So I took a day off from work and scooted off to Laos with a few mates from high school. The idea first came about after debating for hours on where to go for the Annual Backpacking Trip. First of all, it must be affordable. No S$300-per-night-at-a-really-fancy-hotel sort of travelling. We then agreed it should ideally be in South-east Asia since it is an area that is so easily accessible but where we hardly venture to precisely because of its easy proximity. I think there is an innate quirk in all humans to spend tons of money and time in order to travel as far as possible without even thinking about taking a weekend romp in a nearby country - just count the number of well-off Asians who have travelled to Europe and America, and yet have never thoroughly explored Thailand (and no, I don't mean Bangkok), Myanmar, Indonesia or Cambodia! It astounds me, this quirky quirk. It doesn't seem to be just contained in Asia; I have met numerous London blokes who have never set foot in Scotland nor Wales and yet had been to Sipadan in Borneo for some world-class diving (and that's another story).

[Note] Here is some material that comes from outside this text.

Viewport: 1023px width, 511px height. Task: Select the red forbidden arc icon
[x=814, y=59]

Laos it is then, and after a flurry of desperate measures to get my passport renewed in Hong Kong, I was set to go. Besides being a little grouchy initially due to the lack of sleep, I found myself grinning with delight at the start of the adventure when we got to Udon Thani, Thailand, and when crossing the border to Laos. Laos! It's the land of the million elephants, the jewel of the Mekong.
The pace of life in Laos was what astounded me most. It shouldn't come as surprise, really, since it's written all over the guidebooks and free tourist maps. But having flown straight from the sardines-packed Hong Kong to the sleepy town of Udon Thani (via Singapore), it was quite the contrast. I took a while before settling into the almost-sluggish tempo of the locals but before I knew it, I hardly bat an eyelid when the waiter took fifteen minutes to bring me a US$0.20 crispy iced Beer Lao.

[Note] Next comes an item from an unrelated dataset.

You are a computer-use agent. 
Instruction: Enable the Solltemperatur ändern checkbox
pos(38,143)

Beauty is evident everywhere in Vientiane but abundantly so in the peaceful temples and virgin rainforest. I was so trigger-happy that I was more than half-way through my camera's memory card in my first 24 hours in Laos.

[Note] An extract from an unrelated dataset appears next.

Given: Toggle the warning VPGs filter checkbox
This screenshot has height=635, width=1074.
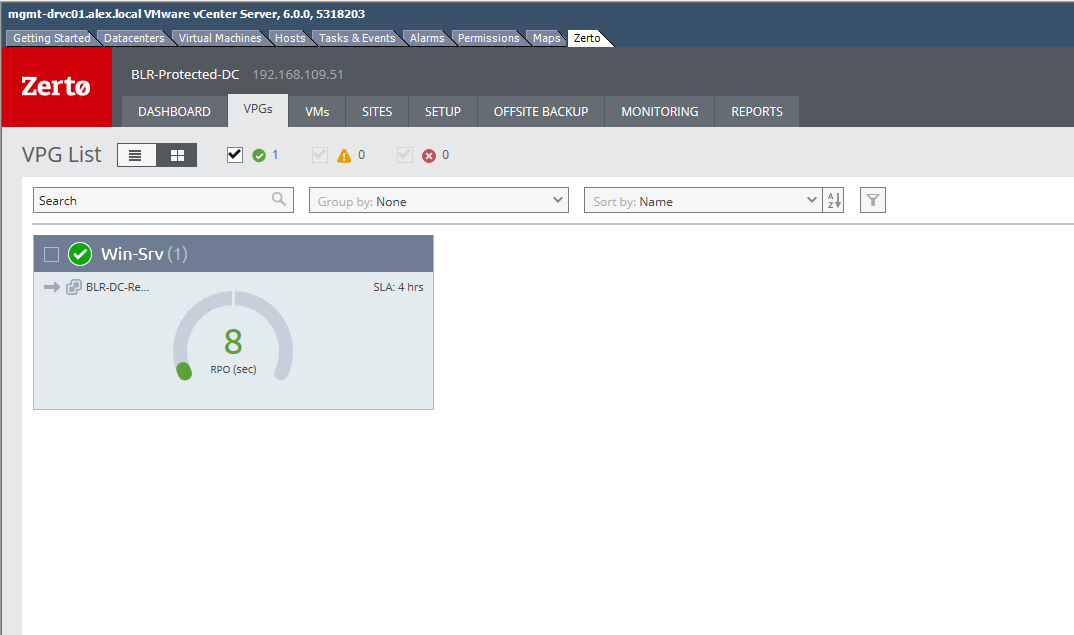Looking at the screenshot, I should [x=320, y=155].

And we went down the river in a dug-out, mouths agape at the surreality of the muddy river and greener than alarm-clock-digital-face-green trees.
(that's Gingy being gung-ho: he thinks crocodiles don't eat gingerbread cookies)
I thought I was looking at a living fossil.
The French influence is everywhere - in the architecture, the food (baguettes are aplenty and Laos-style pate sandwiches are popular take-outs) and especially the coffee. Gotta love that!
I'll most definitely have to return to Laos again. So much more to be explored - and so much more good coffee waiting to be tasted. Yum.